Entries shown =
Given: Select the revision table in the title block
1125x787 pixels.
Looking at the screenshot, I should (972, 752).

* * *

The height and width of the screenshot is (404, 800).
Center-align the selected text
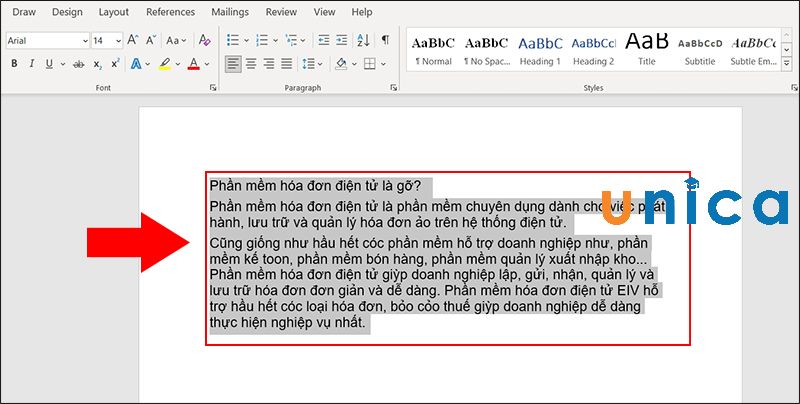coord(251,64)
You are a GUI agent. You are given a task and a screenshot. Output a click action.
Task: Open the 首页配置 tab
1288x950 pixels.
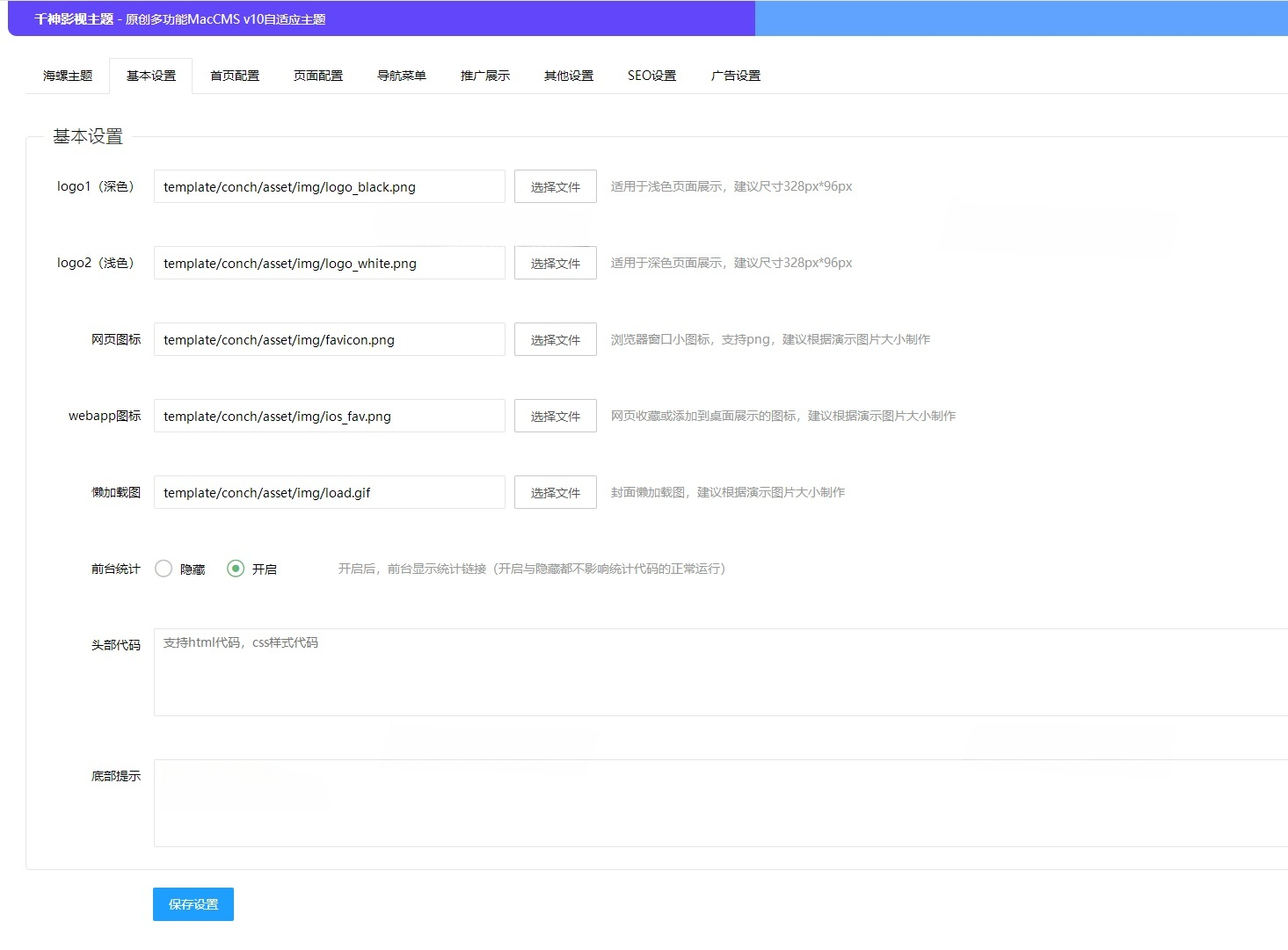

---

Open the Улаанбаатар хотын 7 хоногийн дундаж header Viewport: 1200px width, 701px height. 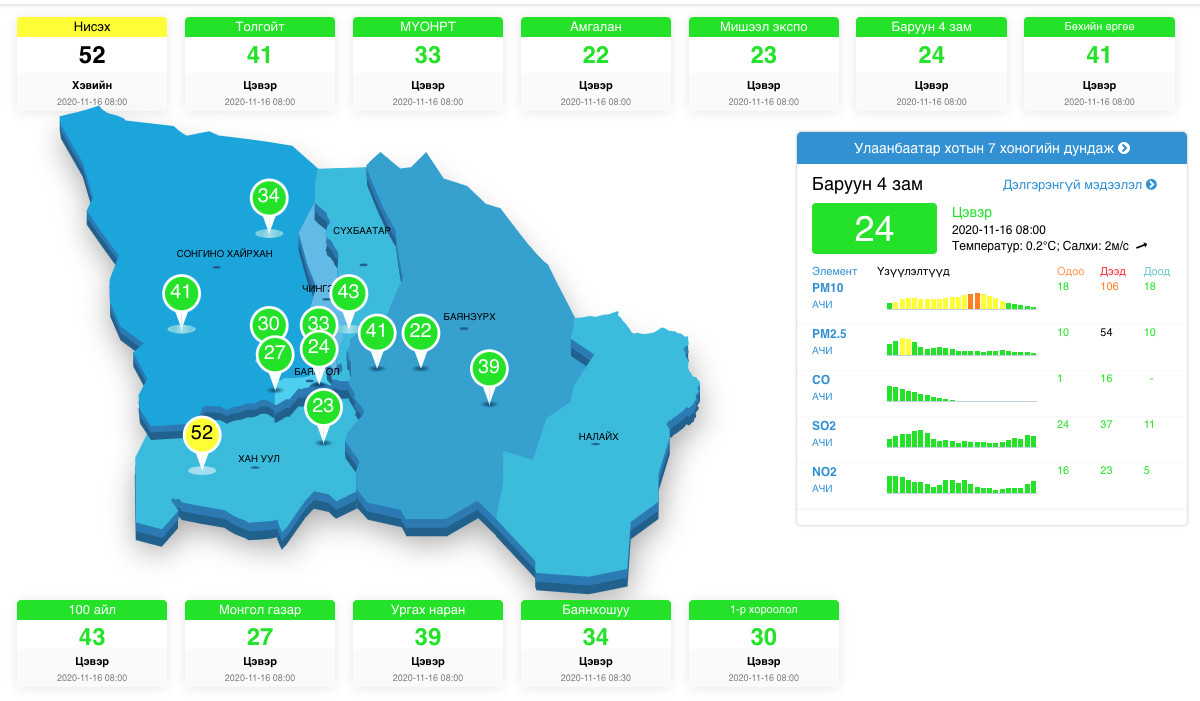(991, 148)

Task goal =
Take the material above from the line containing "The height and" up to and including the line containing "1288x950 pixels." and retype it exactly, without any pictures.

Result =
The height and width of the screenshot is (404, 800).
Center-align the selected text
coord(251,64)
You are a GUI agent. You are given a task and a screenshot. Output a click action.
Task: Open the 首页配置 tab
1288x950 pixels.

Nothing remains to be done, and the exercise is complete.